The high/low gears are probably plastic, and act as a weak link in Disaster situations, steel are available (at least here in the UK) but you're then at risk if something goes Horribly Wrong, stalling the motor can often fry both motor and speed-control board, there's a fuse for mains but if there's no fuse between speed control and motor it's a good idea to add one,
The motors (if it has the brushed DC motor) are prone to overheating if worked hard at low revs, it's worth adding a fan to keep the motor cooled [1], and using the low gear range to get low revs, rather than just winding the knob down,
Check that swivelling the head doesn't trap the cable in a shear, a lot of those imported to the UK (and painted green) have that problem - the cable's carrying 100 / 200v DC (market dependent) between speed controller and motor so it can be a little dangerous...
It's worth adding a pivoted block either side of the column-mounted swivel block to trap the head between them and hold it in tram - unlike big mills there's no adjuster, just a pair of bolts to lock the head swivel in place once you've trammed it - and it usually slips out of tram while you tighten up 

Dave H. (the other one)

[1] a decent PC fan will usually be enough, run from a wall-wart, I recommend this for 3-phase motors being run slowly from a VFD too - mine's a little over the top... (initial installation while doing my VFD conversion)

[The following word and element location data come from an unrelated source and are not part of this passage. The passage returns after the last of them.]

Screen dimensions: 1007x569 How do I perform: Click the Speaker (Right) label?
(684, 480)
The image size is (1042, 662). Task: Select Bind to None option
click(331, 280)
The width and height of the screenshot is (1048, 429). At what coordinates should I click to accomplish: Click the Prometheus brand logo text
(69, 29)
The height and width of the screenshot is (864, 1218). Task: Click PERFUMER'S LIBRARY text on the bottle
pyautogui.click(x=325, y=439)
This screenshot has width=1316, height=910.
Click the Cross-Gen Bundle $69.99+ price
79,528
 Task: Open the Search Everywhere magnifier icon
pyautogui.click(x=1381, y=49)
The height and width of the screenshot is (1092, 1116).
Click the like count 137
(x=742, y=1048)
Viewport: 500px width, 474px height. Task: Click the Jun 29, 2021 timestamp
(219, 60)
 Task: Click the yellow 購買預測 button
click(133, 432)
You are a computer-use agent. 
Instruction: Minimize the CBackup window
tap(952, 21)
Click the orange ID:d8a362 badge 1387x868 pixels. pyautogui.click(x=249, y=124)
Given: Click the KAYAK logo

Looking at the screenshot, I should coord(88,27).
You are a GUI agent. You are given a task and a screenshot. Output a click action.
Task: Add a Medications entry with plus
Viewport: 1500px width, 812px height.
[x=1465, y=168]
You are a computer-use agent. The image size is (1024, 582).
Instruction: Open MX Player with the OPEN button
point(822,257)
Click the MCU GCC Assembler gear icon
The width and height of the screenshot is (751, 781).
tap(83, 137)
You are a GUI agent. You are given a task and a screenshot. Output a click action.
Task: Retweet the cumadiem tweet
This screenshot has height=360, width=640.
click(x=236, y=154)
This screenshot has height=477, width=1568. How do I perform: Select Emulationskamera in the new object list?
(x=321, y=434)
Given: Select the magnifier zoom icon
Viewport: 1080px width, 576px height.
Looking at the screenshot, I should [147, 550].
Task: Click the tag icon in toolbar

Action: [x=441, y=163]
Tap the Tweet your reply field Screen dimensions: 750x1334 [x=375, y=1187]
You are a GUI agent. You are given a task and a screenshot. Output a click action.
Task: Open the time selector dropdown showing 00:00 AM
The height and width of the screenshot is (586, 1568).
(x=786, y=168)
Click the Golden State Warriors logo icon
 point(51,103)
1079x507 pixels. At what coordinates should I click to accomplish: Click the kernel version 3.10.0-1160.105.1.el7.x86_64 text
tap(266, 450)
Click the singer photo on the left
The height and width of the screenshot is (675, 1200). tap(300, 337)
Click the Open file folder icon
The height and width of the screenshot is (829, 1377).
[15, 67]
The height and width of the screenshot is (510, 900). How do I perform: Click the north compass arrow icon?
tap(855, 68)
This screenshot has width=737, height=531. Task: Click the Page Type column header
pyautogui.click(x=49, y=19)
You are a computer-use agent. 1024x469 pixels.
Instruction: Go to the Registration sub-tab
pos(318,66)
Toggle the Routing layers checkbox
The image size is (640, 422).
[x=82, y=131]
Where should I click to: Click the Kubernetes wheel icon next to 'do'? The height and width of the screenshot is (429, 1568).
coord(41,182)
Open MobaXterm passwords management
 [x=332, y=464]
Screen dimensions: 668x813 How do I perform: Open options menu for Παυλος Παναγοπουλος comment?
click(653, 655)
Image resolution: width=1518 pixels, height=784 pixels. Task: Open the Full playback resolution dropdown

It's an EBM Papst 10" fan, mounted using a couple of L brackets and the bottom of a 25-litre chemical drum, and the VFD switches it OFF when the motor's up to speed, on when it drops below or stops so the motor's kept cool and cools off between uses.
The fan's an effective room-tidier, first time I powered it all my dirty pants and socks ended up in one corner


----------



## Kenny G (Mar 19, 2016)

Thanks to Dave H(the other one) and the others who have posted and looked at this post. I really appreciate Dave's heads up on the potential problems. I am aware of tramming problem with mill/drills especially with the round columns as expressed by others and LMS has recently quit offering a tilting column mills for the precise reason you offered. It hadn't occurred to me that the swivel head my have a similar problem it probably won't be a deal breaker but better knowing before hand than being blind sided and thanks for a potential remedy. As for the brush-less motor, I'm not sure,I will call Grizzly' again good to know thanks. I really don't mind making a purchase that may not be perfect but better to know before than get it and start pulling my hair. Any one else chime in I haven't pulled the trigger on it yet and won't until we get our tax return soon hopefully.


----------



## Kenny G (Mar 21, 2016)

well I pulled the trigger today is expected in 3-5 days.


----------